— Итак, итальянский балкон…
— Именно. Я описываю его так подробно только по традиции: обыкновенный итальянский балкон. Когда экипаж проезжал мимо, мы посмотрели друг на друга, и она улыбнулась; на втором круге она улыбнулась снова, в ее улыбке блеснул уже более ясный намек. Я понял, что она улыбалась мне. Но поскольку, сеньора, я не привык к подобным вещам, меня одолевали сомнения и я подумал, что она — это божественное видение! — улыбалась кучеру. Но на следующем круге сомнения мои рассеялись, намеки ее становились все более ясными; тогда я, раскрывая свои намерения, приветствовал ее, и она ответила мне благоуханным жестом своей ручки, жестом, означающим «твоя навеки». По крайней мере, я так это понял. В этот миг окно закрылось, и я удалился в экипаже в тишину моего забытого предместья, предместья доктора Ильяса.
— И это все?
— На следующий вечер в том же самом экипаже я поехал по тому же маршруту. И она ждала меня на том же самом балконе. Я увидел, что в большой комнате отдыхала добропорядочная сеньора, какой-то мужчина, очевидно, ее муж, читал «Эль Кубано либре», а две сеньориты перелистывали книгу. Между моей избранницей и мною началось обычное в этих случаях состязание в приветствиях, улыбках, подмигиваниях. Распрощались мы в десять часов вечера. И так прошло шесть дней.
— Да, нетерпеливым вас не назовешь.
— На следующий день в доме был праздник. Двери и окна были открыты настежь; было много света, какая-то девушка играла на фортепиано, и несколько пар танцевали.

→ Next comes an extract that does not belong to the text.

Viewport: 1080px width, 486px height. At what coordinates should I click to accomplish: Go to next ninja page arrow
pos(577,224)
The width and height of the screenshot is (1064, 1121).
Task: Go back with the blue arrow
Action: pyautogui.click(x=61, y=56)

А милый силуэт моей избранницы, как обычно, виднелся в дверях этого балкона, который, как мне казалось, относился к одной из комнат. Она сидела в качалке и, когда подъехал экипаж, выбежала на балкон и, прежде чем я успел ее поприветствовать, опередила меня улыбкой и жестом руки, увешанной драгоценностями. Круг по площади, еще круг, множество кругов. Особенно очаровало меня то, что она не танцевала, тем самым как бы сохраняя мне верность. Этим вечером я отдал ей все свое время, кружась по площади, как мул на водокачке, и щедро пожертвовав кучеру все скудное содержимое моего тощего кармана. Когда было уже поздно, мы, как обычно, распрощались. Но распрощались лишь после того, как она бросила мне цветок из своего корсажа, красный цветок, который я поцеловал у нее на глазах и который весь осыпался в петлице моего пиджака, когда мы подъехали к моему дому.

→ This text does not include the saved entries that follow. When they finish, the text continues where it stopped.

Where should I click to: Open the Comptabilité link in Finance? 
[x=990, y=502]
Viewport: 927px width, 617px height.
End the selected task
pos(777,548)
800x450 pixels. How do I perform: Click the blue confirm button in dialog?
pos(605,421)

— Друг мой, но это такой же флирт, как и все остальные.
— Нет, сеньора, это был в некотором смысле единственный, исключительный, несравненный флирт… Я хотел уже переходить от пантомимы к шагам более практическим и потому у разных своих друзей стал наводить справки об этой семье. Мне назвали известное имя главы семьи, а также имена ее членов, обычные имена, как у всех других людей: имя супруги, сына и дочерей, двух сеньорит, которых я видел вечером во время праздника и которые никакого отношения к моему флирту не имели. Узнав все это, я в тот же вечер отправился туда, к тому романтическому балкону, к балкону Линдараксы, как я назвал ее по литературной ассоциации, но, увы, я никого там не увидел. Не видел я ее ни вечером следующего дня, ни через день, вообще никогда. Примириться с этим я не мог. Я завел знакомство с одним юношей, жившим в этом доме; после его ответа на мои расспросы я чуть не сошел с ума: в их доме — это его слова — никто не носил черного, не было там и подобной женщины; и во всем квартале не было женщины, хотя бы отдаленно напоминавшей ту, черты которой я описал своему новому знакомому.
Другие мои друзья, хорошо знавшие эту семью, только подтвердили его слова. Через несколько дней я познакомился с человеком, который жил совсем рядом с этим фантастическим балконом, но и он повторил то же самое. Вышеописанная женщина в этом доме никогда не жила, и на том балконе, где видел ее я, ее никто никогда не видел. Последнюю мою надежду я возложил на кучера. Я вызвал его, заплатил чаевые вперед и впервые заговорил о ней. Но и он никогда ее не видел. Я напомнил ему все подробности, но он лишь удивленно посмотрел на меня.
— Сеньор, дело в том, что… простите, но единственным живым существом, что я видел на том балконе, мимо которого я ездил по вашему приказанию, была… черная кошка, черная-черная.
Madame немного занервничала и перестала смеяться.
— Так что…
— Так что, единственный раз в жизни я флиртовал неизвестно с кем — с женщиной, с покойницей или с черной кошкой. И теперь, сеньора, я просто боюсь играть в подобные игры.